- **Given data**
+++++

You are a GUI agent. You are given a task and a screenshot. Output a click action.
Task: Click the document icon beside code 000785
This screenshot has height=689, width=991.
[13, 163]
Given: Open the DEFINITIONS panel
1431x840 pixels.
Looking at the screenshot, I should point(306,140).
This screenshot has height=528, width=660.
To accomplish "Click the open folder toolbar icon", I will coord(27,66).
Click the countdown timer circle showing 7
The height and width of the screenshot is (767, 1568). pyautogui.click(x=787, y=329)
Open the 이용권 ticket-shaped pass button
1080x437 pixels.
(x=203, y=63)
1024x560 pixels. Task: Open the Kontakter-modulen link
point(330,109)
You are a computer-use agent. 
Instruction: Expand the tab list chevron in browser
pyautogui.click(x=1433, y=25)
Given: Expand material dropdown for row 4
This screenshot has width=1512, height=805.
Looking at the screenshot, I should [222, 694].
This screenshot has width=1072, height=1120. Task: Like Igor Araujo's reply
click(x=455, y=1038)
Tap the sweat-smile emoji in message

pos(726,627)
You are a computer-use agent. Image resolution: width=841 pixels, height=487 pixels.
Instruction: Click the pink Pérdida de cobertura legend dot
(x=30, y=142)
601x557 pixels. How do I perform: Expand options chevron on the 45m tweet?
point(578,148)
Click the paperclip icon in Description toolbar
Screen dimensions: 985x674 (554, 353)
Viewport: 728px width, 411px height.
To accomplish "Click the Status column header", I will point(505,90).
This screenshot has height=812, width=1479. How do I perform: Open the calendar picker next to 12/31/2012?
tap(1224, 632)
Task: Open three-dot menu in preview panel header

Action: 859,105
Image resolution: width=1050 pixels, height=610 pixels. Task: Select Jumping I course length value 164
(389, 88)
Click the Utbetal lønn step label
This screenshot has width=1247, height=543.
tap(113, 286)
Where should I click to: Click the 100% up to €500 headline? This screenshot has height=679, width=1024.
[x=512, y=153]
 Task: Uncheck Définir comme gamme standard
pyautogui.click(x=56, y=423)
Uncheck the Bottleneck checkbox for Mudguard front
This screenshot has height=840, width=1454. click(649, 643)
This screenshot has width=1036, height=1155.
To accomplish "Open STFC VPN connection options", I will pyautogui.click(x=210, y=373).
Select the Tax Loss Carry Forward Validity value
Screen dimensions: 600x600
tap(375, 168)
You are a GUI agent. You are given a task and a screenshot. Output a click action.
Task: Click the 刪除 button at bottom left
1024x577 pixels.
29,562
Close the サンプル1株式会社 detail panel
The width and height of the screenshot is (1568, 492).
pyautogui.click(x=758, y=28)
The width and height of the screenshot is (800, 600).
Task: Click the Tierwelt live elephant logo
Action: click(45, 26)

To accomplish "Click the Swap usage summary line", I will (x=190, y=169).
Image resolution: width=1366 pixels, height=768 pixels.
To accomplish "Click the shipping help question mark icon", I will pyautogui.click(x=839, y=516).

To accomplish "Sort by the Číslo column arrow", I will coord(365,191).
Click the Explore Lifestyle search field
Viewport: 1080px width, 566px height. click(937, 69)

+++++

- **Work to be completed**
Retype the listing unchanged, starting with the line that contains "Image resolution: width=1366" and continuing through its last line.

- **Answer for the task**
Image resolution: width=1366 pixels, height=768 pixels.
To accomplish "Click the shipping help question mark icon", I will pyautogui.click(x=839, y=516).

To accomplish "Sort by the Číslo column arrow", I will coord(365,191).
Click the Explore Lifestyle search field
Viewport: 1080px width, 566px height. click(937, 69)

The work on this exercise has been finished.